Anyway parsing of MBR and VBR seems to be OK:
1MBR CHS: 2/255/63, partition start CHS: 0/32/33, LBA 2048 2VBR HS: 255/63, 4 sectors per cluster, 8 reserved, 2048 hidden, 512 root entries (32 sect.) 3root dir start at LBA: 2176 4entry #0 - volume label "MR_SD32MB" 5entry #1 - LOCALE 6entry #2 - COMMAND.COM 7... 8 9H:\USBDDOS.SRC\MAKE\OUTPUT>usbddosp.exe /disk 10No driver found at port: 5 for device (class 0b/00/00 smartcard), skip 11MSC_ReadSector: dev=291ac, sect=0, cnt=1 12partition 0 - LBA start: 2048 13FAT partition found (type: 14) 14MSC_ReadSector: dev=291ac, sect=2048, cnt=1 15Sector per FAT: 60, 60, FATs: 2 - OK 16Sector per cluster: 4 - OK 17Reserved sectors: 8 - OK 18RootDirCluster7.0+: 414e204fh - bad 19Label7.0+: ¸àŽÀ‰î‰ï¹ - bad 20Label4.0: MR_SD32MB - OK 21Serial7.0+: 7c00bdd8 - bad 22Serial4.0: ac8edda8 - OK 23VBRSector: 2048 - OK 24RootDirs: 512 - OK 25USB Disk 'Generic Mass Storage Device' mounted as drive N:. 26 27C:\>dir n: 28 29 Volume in drive N is MR_SD32MB 30 Directory of N:\ 31 32LOCALE <DIR> 01-04-14 4:56p 33 1 file(s) 0 bytes 34 10,618,880 bytes free
I went through the code of mtrrlfbe:
when it just runs without params it does nothing interestinig. Once MTRR is requested to set then I call vesa_mtrr_set_mode() that calls grhlp_setup_ring0_callgate() that calls __dpmi_allocate_ldt_descriptors(1) it maps GDT to LDT deskriptor with DPL=3, next another __dpmi_allocate_ldt_descriptors(1) to alloc another LDT deskriptor nex another one __dpmi_allocate_ldt_descriptors(1) fo CS alias nex another one __dpmi_allocate_ldt_descriptors(1) fo callgate,
Very interesting indeed, 😁. I put some log and indeed it's reading the content of GDT, by creating a descriptor pointed to the linear address of core GDT, the 112 bytes is the size of GDT (probably it have gotten the linear address & limit through SGDT). however that memory is not readable nor even writable by clients. To provide better protection and avoid crashes due to bugs, some memory are not even directly writable by core itself, it has to alt the page-table before any writes. 🤣
I ran MTRRLFBE in win98se and it's OK, but for only once there was a freeze with tiny artifacts on screen when exit command.com from full screen mode, I have to hard reset the machine. but its probably related to mode switch and graphics driver bugs.

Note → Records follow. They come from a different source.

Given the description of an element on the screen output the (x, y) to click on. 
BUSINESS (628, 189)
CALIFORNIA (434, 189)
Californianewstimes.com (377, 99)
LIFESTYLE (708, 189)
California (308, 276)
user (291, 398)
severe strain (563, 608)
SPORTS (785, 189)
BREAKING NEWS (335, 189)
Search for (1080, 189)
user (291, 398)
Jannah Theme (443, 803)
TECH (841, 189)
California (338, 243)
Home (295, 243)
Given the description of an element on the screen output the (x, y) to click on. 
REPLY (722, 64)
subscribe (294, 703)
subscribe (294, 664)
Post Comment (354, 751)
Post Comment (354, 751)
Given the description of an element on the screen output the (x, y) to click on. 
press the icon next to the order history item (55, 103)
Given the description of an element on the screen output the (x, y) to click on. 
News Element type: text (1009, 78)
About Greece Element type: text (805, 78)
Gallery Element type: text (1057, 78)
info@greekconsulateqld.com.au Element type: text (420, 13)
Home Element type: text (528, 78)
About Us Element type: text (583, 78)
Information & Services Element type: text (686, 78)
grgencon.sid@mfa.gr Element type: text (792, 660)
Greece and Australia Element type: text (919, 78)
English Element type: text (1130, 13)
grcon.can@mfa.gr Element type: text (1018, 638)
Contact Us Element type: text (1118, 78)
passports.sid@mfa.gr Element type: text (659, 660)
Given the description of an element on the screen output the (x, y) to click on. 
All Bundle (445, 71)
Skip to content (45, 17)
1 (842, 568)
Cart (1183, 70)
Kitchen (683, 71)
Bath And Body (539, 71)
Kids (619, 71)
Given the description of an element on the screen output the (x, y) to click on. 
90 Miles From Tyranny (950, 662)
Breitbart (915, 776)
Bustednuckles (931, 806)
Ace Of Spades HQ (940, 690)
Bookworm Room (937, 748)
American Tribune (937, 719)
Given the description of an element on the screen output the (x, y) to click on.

EDIT: I added some debug prints to USB_MSC_DOS_InstallDevice() and USB_MSC_ReadSector() but I can see only read sectors call at init phase not TSR (when DIR command is called), maybe I need to modify other place...
Yes, there seems no sector reads on "dir", do you have any cache driver installed? SMARTDRV or something?